Ainsi, une entreprise qui fait construire un immeuble avec TVA peut déduire immédiatement et intégralement la TVA grevant cette construction. L’utilisation privée subséquente de cet immeuble par son dirigeant sera, elle, considérée comme une prestation de service taxée.
La même règle est applicable aux biens d’investissement meubles (téléphone, voiture, ordinateur, etc.). Par souci de simplification, l’administration admet que le montant de l’avantage de toute nature retenu en matière d’impôts directs dans le chef de l’utilisateur dudit bien représente le montant des dépenses engagées. La TVA est donc due sur cet avantage de toute nature.
Projet de loi
L’administration n’a jamais apprécié l’utilisation de ce mécanisme par les entreprises. Elle considère le gain de trésorerie résultant du fractionnement de la TVA dans le temps comme étant constitutif d’un avantage fiscal non négligeable par rapport à une non-déduction immédiate de la TVA sur la partie privée.
Un projet de loi vient d’être déposé à la Chambre visant à limiter à partir du 1er janvier 2011 la déduction initiale à la seule partie professionnelle du bien. Fort logiquement, plus aucune TVA ne sera due sur l’utilisation privée ultérieure du bien. Cela vaut tant pour les biens d’investissement immeubles que pour les biens d’investissement meubles (téléphone, voiture, ordinateur, etc.).

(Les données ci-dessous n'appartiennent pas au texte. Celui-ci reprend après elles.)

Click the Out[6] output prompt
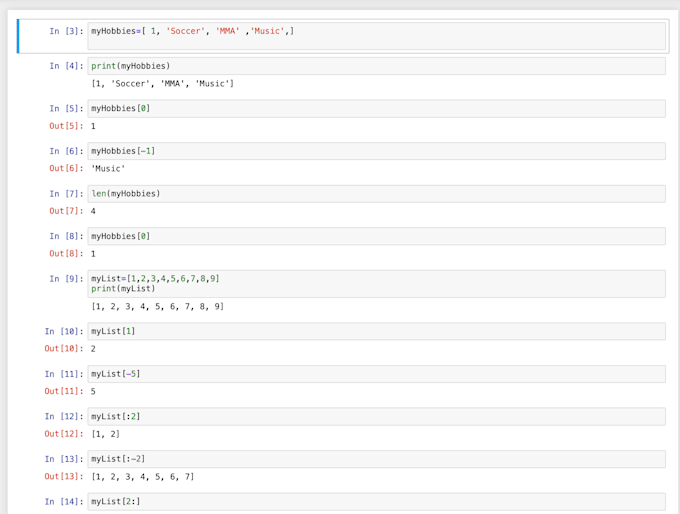67,169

Ainsi, une entreprise qui fait construire un immeuble avec TVA ne pourra plus déduire immédiatement et intégralement la TVA grevant cette construction mais devra limiter la déduction à la seule partie professionnelle. L’utilisation privée subséquente de cet immeuble par son dirigeant ne sera par contre plus taxée. La même règle sera applicable aux biens d’investissement meubles. La déduction de la TVA devra être limitée lors de l’achat. Par contre, plus aucune TVA ne sera due sur l’avantage de toute nature.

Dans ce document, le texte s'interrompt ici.